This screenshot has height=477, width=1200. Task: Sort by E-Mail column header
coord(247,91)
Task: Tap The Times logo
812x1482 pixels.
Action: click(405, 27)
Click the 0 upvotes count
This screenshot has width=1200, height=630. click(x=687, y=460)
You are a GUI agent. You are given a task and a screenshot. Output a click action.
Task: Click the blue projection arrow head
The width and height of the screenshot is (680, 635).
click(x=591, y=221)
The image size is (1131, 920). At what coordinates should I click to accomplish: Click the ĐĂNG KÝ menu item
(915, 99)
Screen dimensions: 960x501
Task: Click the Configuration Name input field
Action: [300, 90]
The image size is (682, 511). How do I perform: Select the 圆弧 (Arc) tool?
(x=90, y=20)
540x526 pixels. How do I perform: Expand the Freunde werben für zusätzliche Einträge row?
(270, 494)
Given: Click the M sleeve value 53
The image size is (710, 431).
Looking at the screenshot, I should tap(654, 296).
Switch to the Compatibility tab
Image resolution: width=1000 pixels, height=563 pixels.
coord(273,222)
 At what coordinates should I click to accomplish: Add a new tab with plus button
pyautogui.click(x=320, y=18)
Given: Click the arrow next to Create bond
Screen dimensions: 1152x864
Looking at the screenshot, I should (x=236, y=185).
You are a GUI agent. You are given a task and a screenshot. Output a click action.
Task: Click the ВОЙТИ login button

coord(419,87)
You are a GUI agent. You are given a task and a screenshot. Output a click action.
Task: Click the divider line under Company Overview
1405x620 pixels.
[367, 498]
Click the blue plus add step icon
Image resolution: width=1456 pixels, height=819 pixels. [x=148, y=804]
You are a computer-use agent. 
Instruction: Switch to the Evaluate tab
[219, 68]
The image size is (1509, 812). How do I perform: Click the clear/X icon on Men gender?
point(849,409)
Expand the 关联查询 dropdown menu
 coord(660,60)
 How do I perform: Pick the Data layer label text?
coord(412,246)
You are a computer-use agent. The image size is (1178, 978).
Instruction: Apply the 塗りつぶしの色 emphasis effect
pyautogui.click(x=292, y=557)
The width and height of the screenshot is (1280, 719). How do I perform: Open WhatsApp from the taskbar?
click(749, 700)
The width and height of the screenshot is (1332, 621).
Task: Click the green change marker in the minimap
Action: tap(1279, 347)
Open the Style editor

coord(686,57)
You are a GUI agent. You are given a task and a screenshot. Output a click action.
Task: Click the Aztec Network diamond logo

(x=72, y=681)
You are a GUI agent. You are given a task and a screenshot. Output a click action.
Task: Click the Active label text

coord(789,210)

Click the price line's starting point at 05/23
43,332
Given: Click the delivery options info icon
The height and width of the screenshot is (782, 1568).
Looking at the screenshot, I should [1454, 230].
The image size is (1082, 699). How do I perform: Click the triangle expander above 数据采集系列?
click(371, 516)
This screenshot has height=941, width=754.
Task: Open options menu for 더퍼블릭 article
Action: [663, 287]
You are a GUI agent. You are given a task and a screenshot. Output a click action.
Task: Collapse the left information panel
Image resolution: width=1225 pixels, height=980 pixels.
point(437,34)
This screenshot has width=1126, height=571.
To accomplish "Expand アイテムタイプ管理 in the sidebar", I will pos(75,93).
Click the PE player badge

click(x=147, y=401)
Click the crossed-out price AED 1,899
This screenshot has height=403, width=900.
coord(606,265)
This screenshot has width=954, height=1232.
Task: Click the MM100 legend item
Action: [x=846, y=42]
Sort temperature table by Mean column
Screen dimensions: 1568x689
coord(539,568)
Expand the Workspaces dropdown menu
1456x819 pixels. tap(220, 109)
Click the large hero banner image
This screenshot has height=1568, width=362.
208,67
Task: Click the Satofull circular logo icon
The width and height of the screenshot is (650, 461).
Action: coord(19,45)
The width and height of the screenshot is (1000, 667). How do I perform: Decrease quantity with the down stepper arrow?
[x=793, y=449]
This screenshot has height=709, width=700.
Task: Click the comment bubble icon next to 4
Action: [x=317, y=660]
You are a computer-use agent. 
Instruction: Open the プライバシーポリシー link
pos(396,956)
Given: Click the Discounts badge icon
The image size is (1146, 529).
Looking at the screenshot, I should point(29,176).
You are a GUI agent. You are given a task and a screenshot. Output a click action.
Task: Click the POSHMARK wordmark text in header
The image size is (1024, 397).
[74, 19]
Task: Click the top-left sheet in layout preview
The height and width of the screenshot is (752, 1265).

###

Task description: Return the full listing, word for word.

Answer area:
This screenshot has height=477, width=1200. Task: Sort by E-Mail column header
coord(247,91)
Task: Tap The Times logo
812x1482 pixels.
Action: click(405, 27)
Click the 0 upvotes count
This screenshot has width=1200, height=630. click(x=687, y=460)
You are a GUI agent. You are given a task and a screenshot. Output a click action.
Task: Click the blue projection arrow head
The width and height of the screenshot is (680, 635).
click(x=591, y=221)
The image size is (1131, 920). At what coordinates should I click to accomplish: Click the ĐĂNG KÝ menu item
(915, 99)
Screen dimensions: 960x501
Task: Click the Configuration Name input field
Action: [300, 90]
The image size is (682, 511). How do I perform: Select the 圆弧 (Arc) tool?
(x=90, y=20)
540x526 pixels. How do I perform: Expand the Freunde werben für zusätzliche Einträge row?
(270, 494)
Given: Click the M sleeve value 53
The image size is (710, 431).
Looking at the screenshot, I should tap(654, 296).
Switch to the Compatibility tab
Image resolution: width=1000 pixels, height=563 pixels.
coord(273,222)
 At what coordinates should I click to accomplish: Add a new tab with plus button
pyautogui.click(x=320, y=18)
Given: Click the arrow next to Create bond
Screen dimensions: 1152x864
Looking at the screenshot, I should (x=236, y=185).
You are a GUI agent. You are given a task and a screenshot. Output a click action.
Task: Click the ВОЙТИ login button

coord(419,87)
You are a GUI agent. You are given a task and a screenshot. Output a click action.
Task: Click the divider line under Company Overview
1405x620 pixels.
[367, 498]
Click the blue plus add step icon
Image resolution: width=1456 pixels, height=819 pixels. [x=148, y=804]
You are a computer-use agent. 
Instruction: Switch to the Evaluate tab
[219, 68]
The image size is (1509, 812). How do I perform: Click the clear/X icon on Men gender?
point(849,409)
Expand the 关联查询 dropdown menu
 coord(660,60)
 How do I perform: Pick the Data layer label text?
coord(412,246)
You are a computer-use agent. The image size is (1178, 978).
Instruction: Apply the 塗りつぶしの色 emphasis effect
pyautogui.click(x=292, y=557)
The width and height of the screenshot is (1280, 719). How do I perform: Open WhatsApp from the taskbar?
click(749, 700)
The width and height of the screenshot is (1332, 621).
Task: Click the green change marker in the minimap
Action: tap(1279, 347)
Open the Style editor

coord(686,57)
You are a GUI agent. You are given a task and a screenshot. Output a click action.
Task: Click the Aztec Network diamond logo

(x=72, y=681)
You are a GUI agent. You are given a task and a screenshot. Output a click action.
Task: Click the Active label text

coord(789,210)

Click the price line's starting point at 05/23
43,332
Given: Click the delivery options info icon
The height and width of the screenshot is (782, 1568).
Looking at the screenshot, I should [1454, 230].
The image size is (1082, 699). How do I perform: Click the triangle expander above 数据采集系列?
click(371, 516)
This screenshot has height=941, width=754.
Task: Open options menu for 더퍼블릭 article
Action: [663, 287]
You are a GUI agent. You are given a task and a screenshot. Output a click action.
Task: Collapse the left information panel
Image resolution: width=1225 pixels, height=980 pixels.
point(437,34)
This screenshot has width=1126, height=571.
To accomplish "Expand アイテムタイプ管理 in the sidebar", I will pos(75,93).
Click the PE player badge

click(x=147, y=401)
Click the crossed-out price AED 1,899
This screenshot has height=403, width=900.
coord(606,265)
This screenshot has width=954, height=1232.
Task: Click the MM100 legend item
Action: [x=846, y=42]
Sort temperature table by Mean column
Screen dimensions: 1568x689
coord(539,568)
Expand the Workspaces dropdown menu
1456x819 pixels. tap(220, 109)
Click the large hero banner image
This screenshot has height=1568, width=362.
208,67
Task: Click the Satofull circular logo icon
The width and height of the screenshot is (650, 461).
Action: coord(19,45)
The width and height of the screenshot is (1000, 667). How do I perform: Decrease quantity with the down stepper arrow?
[x=793, y=449]
This screenshot has height=709, width=700.
Task: Click the comment bubble icon next to 4
Action: [x=317, y=660]
You are a computer-use agent. 
Instruction: Open the プライバシーポリシー link
pos(396,956)
Given: Click the Discounts badge icon
The image size is (1146, 529).
Looking at the screenshot, I should point(29,176).
You are a GUI agent. You are given a task and a screenshot. Output a click action.
Task: Click the POSHMARK wordmark text in header
The image size is (1024, 397).
[74, 19]
Task: Click the top-left sheet in layout preview
The height and width of the screenshot is (752, 1265).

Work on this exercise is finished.